===== Supplied data =====

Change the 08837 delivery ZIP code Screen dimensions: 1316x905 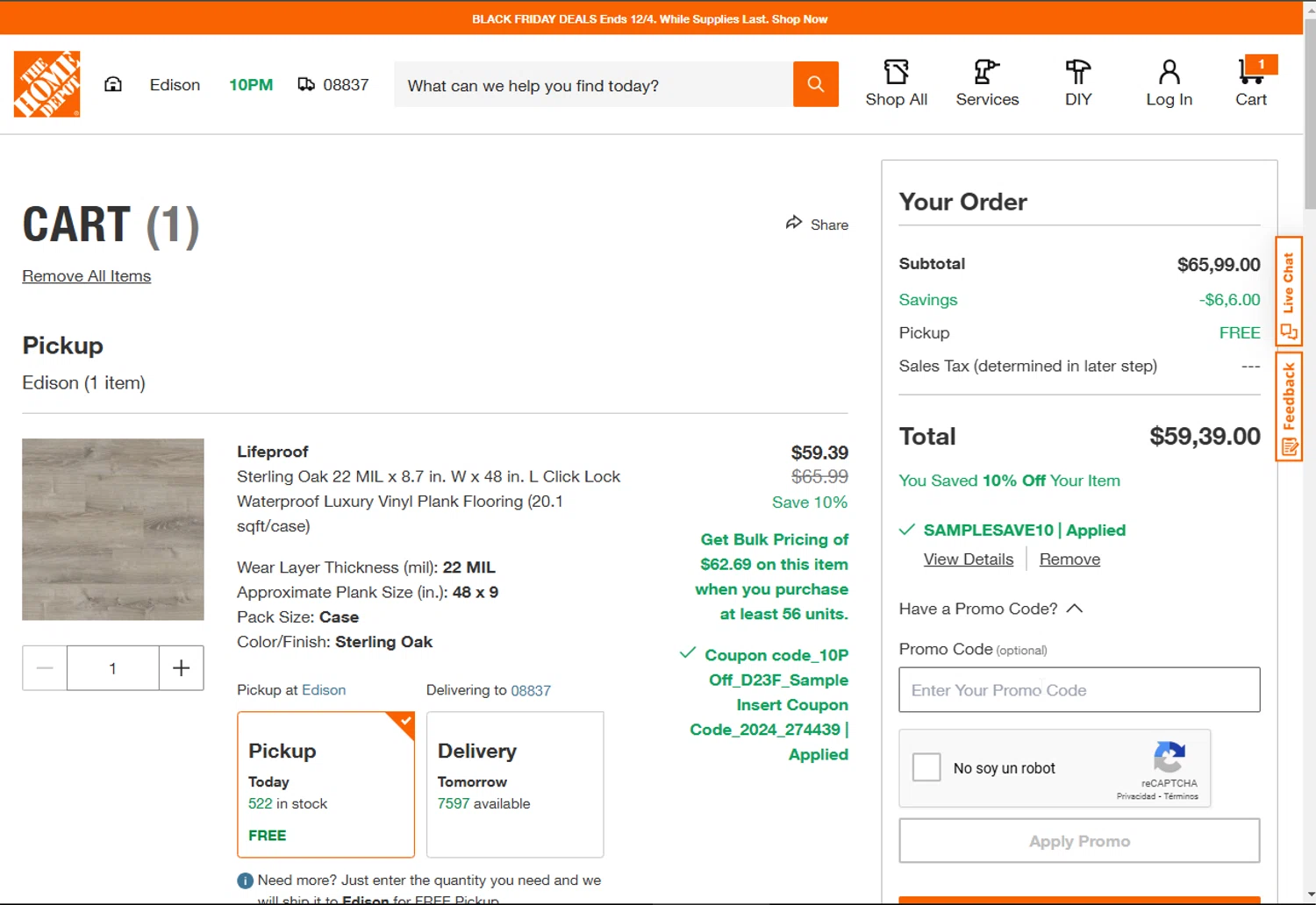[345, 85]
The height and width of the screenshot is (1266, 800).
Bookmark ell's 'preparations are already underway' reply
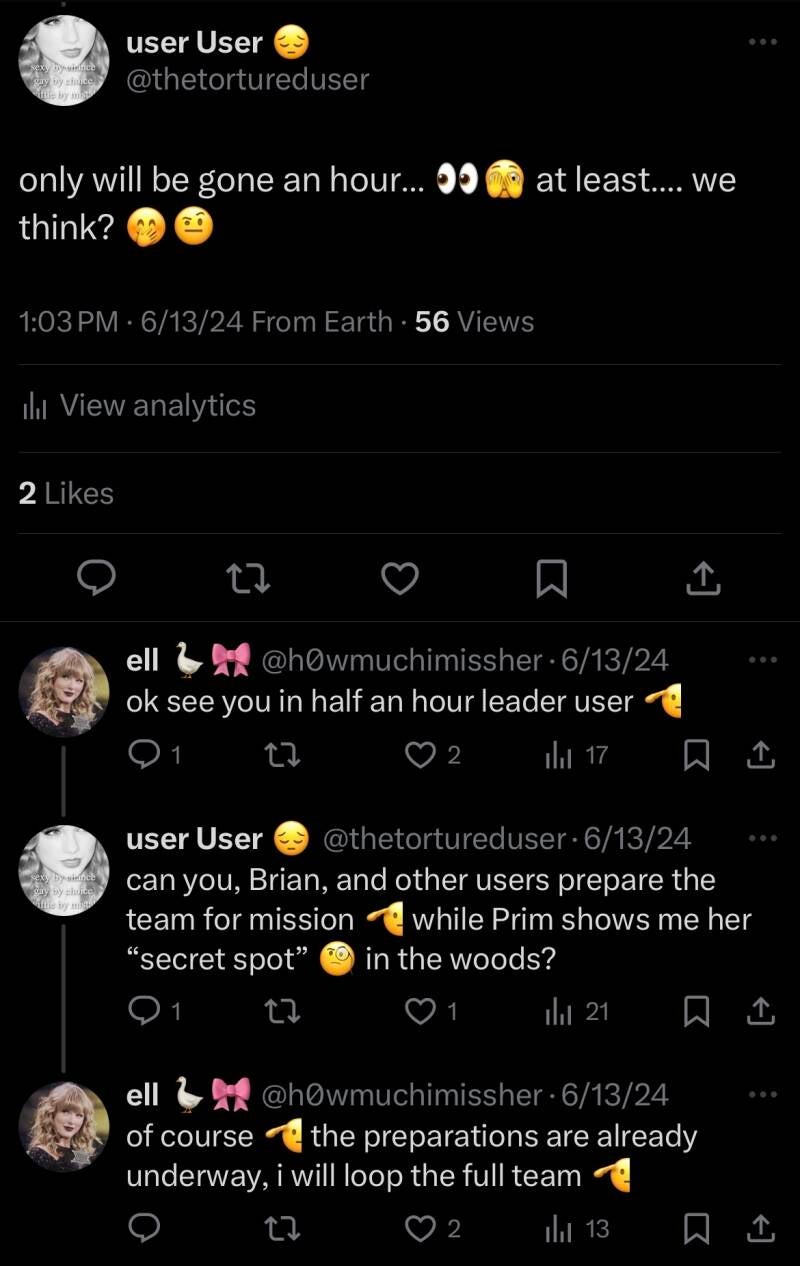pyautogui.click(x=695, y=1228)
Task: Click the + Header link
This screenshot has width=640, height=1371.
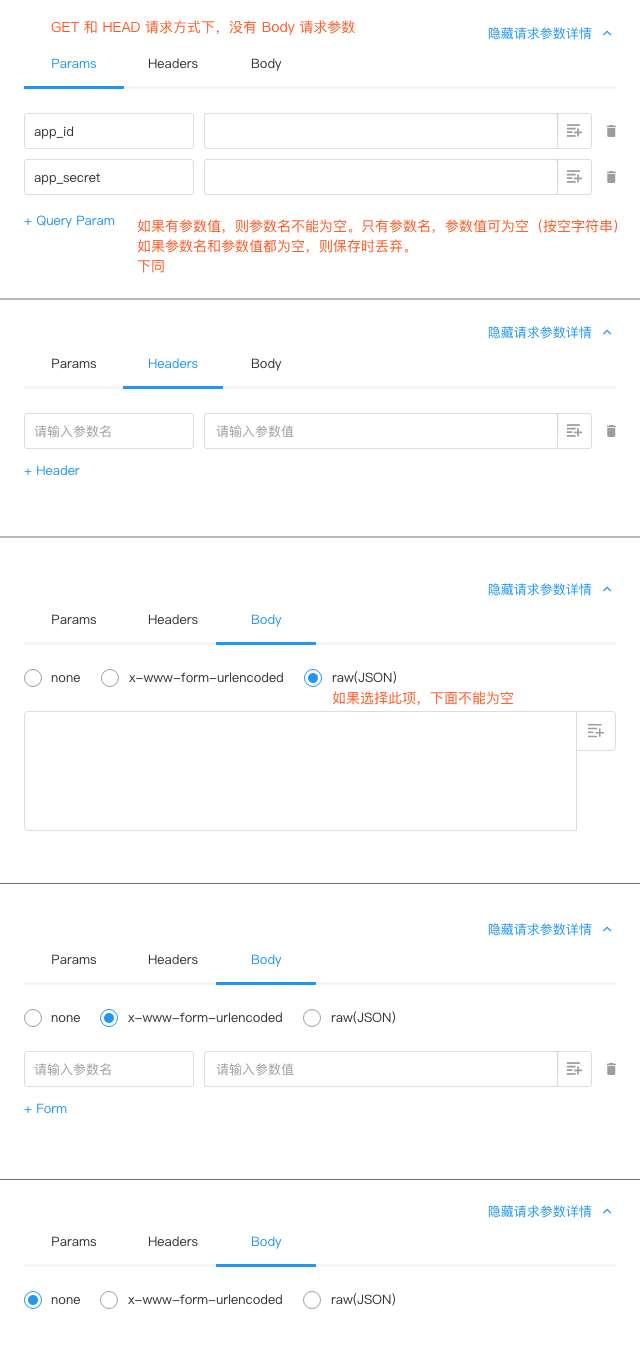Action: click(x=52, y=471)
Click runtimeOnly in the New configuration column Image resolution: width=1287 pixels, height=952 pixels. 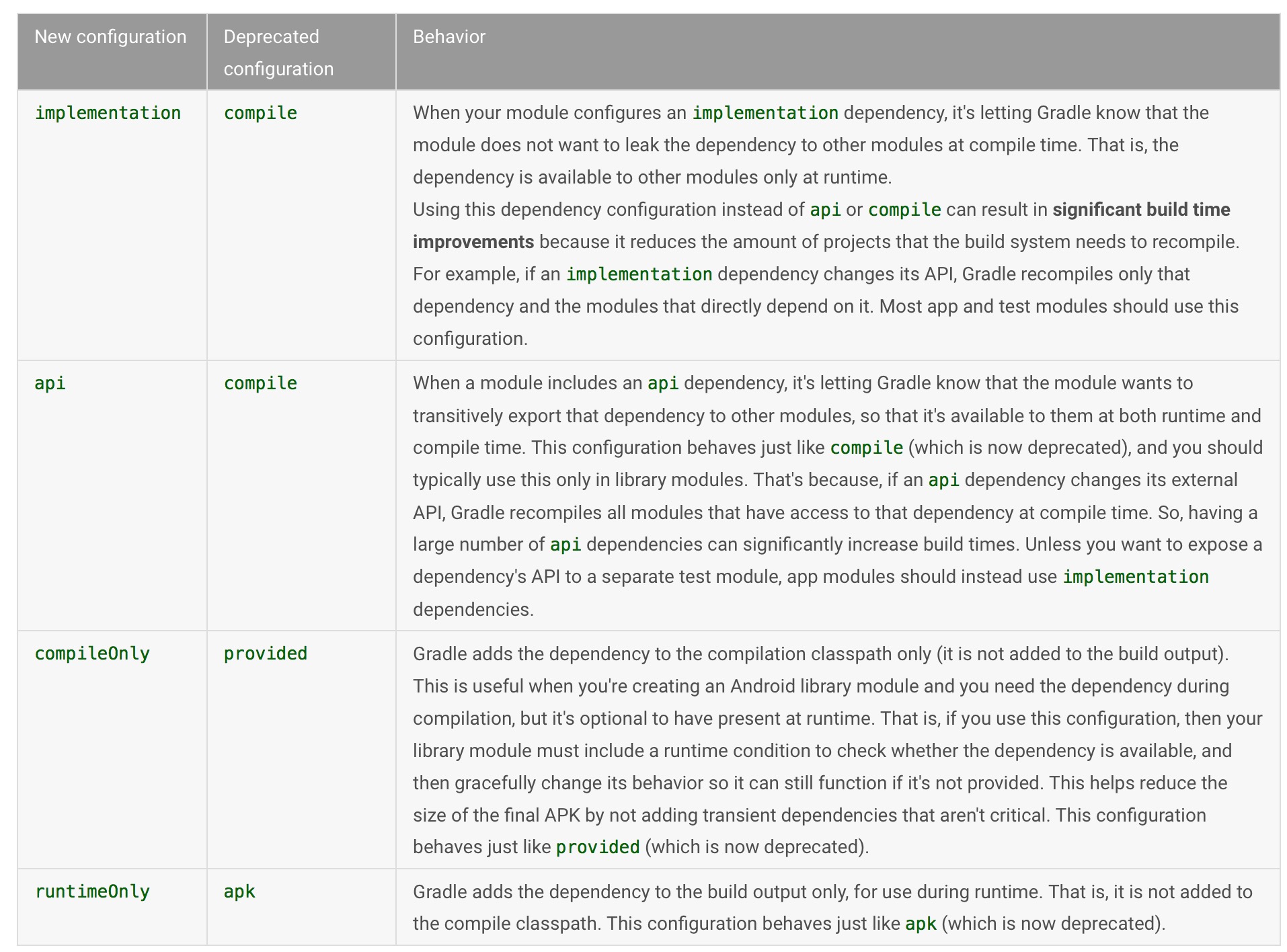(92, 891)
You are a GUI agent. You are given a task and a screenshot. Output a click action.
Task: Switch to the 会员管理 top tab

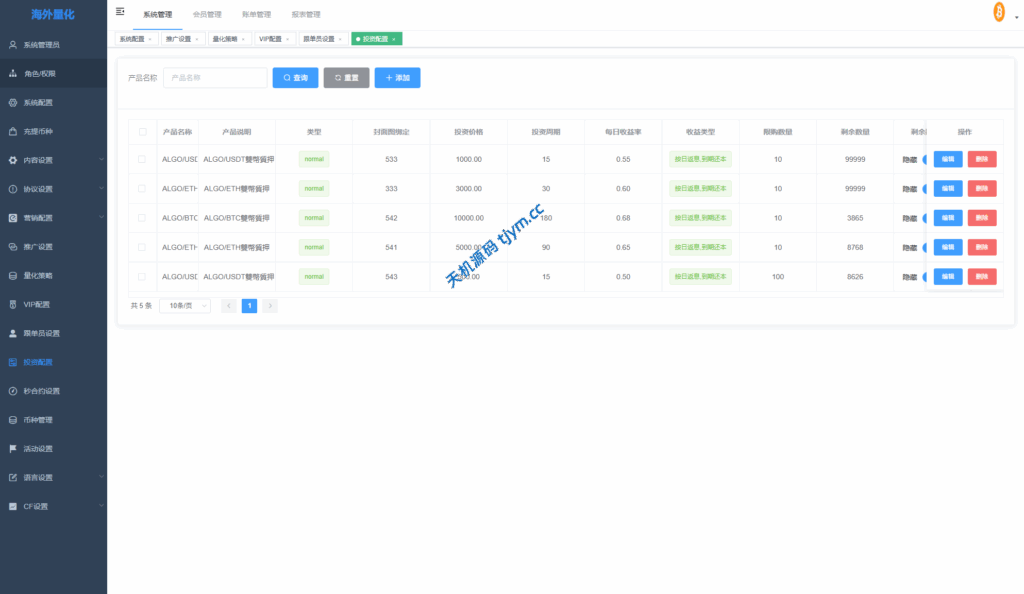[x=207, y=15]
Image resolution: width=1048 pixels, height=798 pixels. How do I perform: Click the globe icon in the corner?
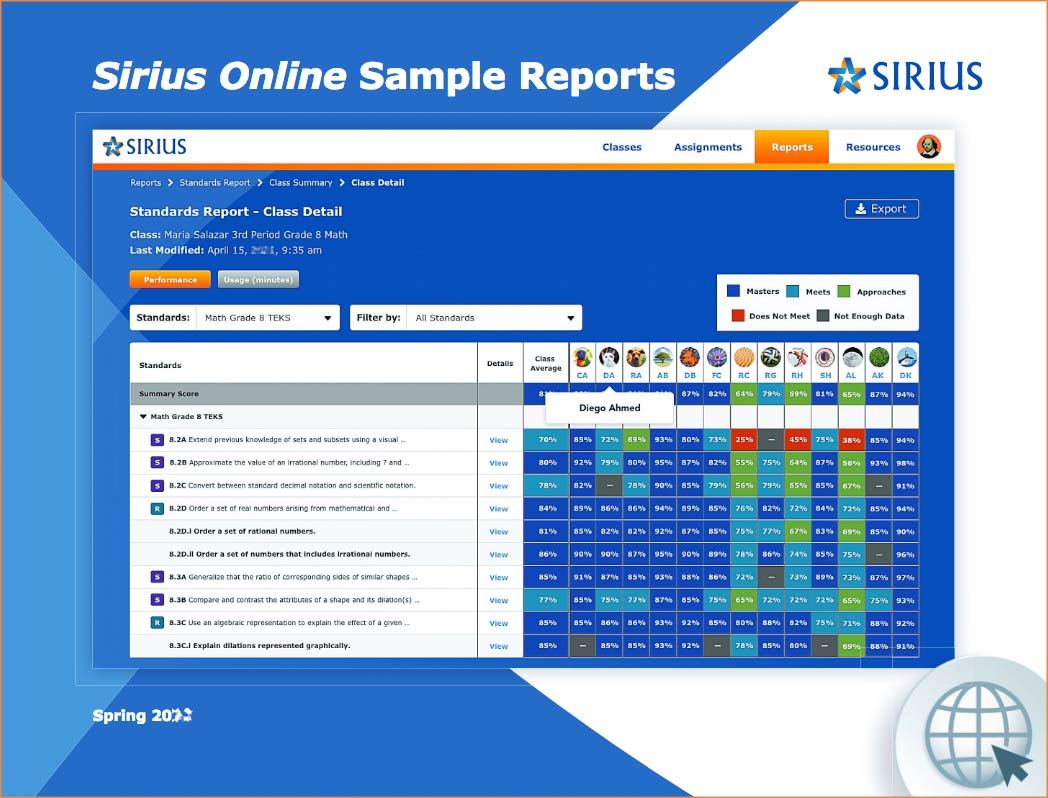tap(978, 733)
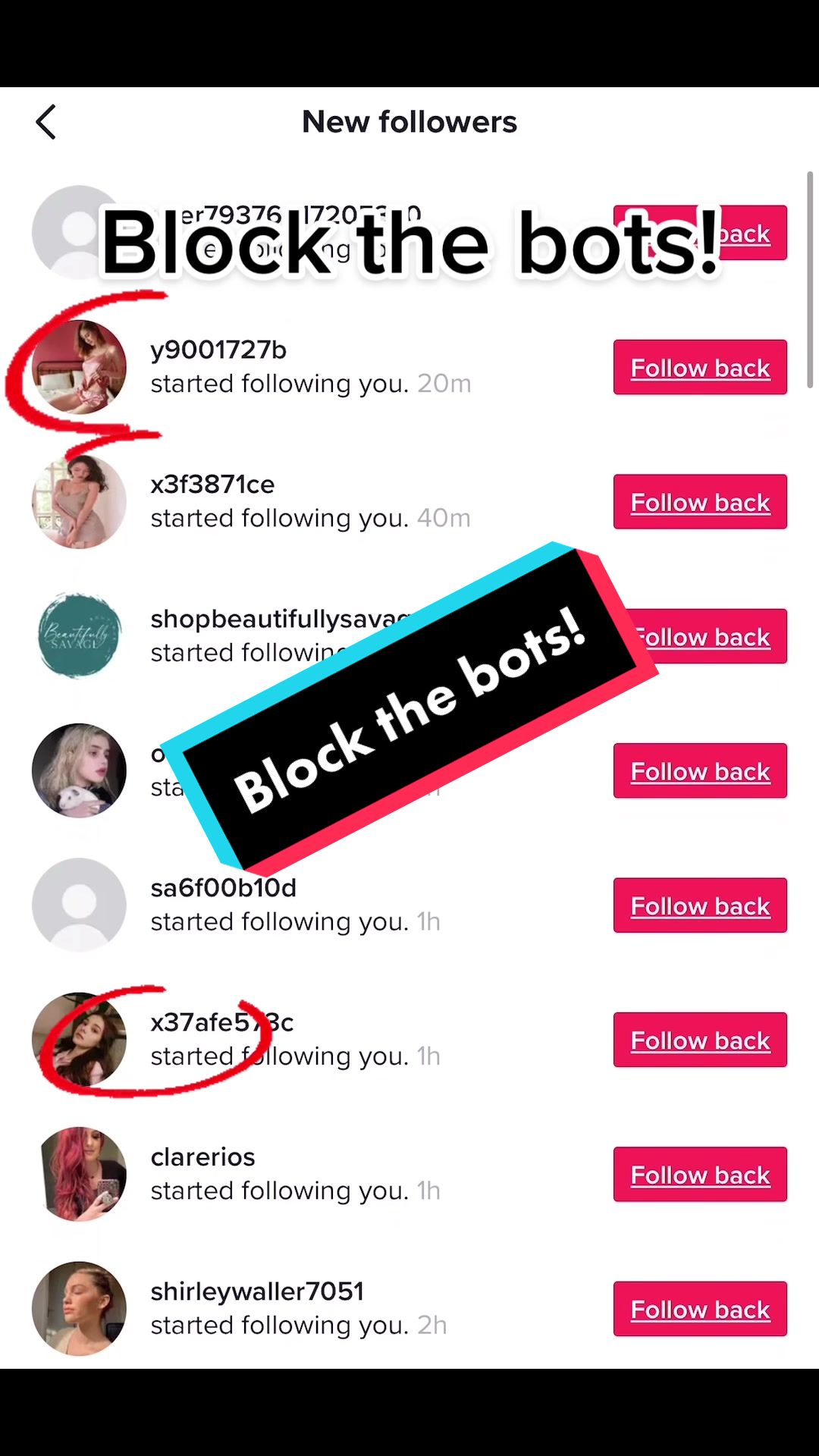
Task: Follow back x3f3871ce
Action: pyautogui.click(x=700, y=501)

=====

▶ [Exercise goal]:
Please print exactly the lines running from the line with "Task: Switch to the 会员管理 top tab" through the final line of the material, and nothing more. Keep pictures out.

▶ [Reply]:
Task: Switch to the 会员管理 top tab

[x=207, y=15]
Image resolution: width=1048 pixels, height=798 pixels. How do I perform: Click the globe icon in the corner?
tap(978, 733)
Task: Follow back x3f3871ce
Action: pyautogui.click(x=700, y=501)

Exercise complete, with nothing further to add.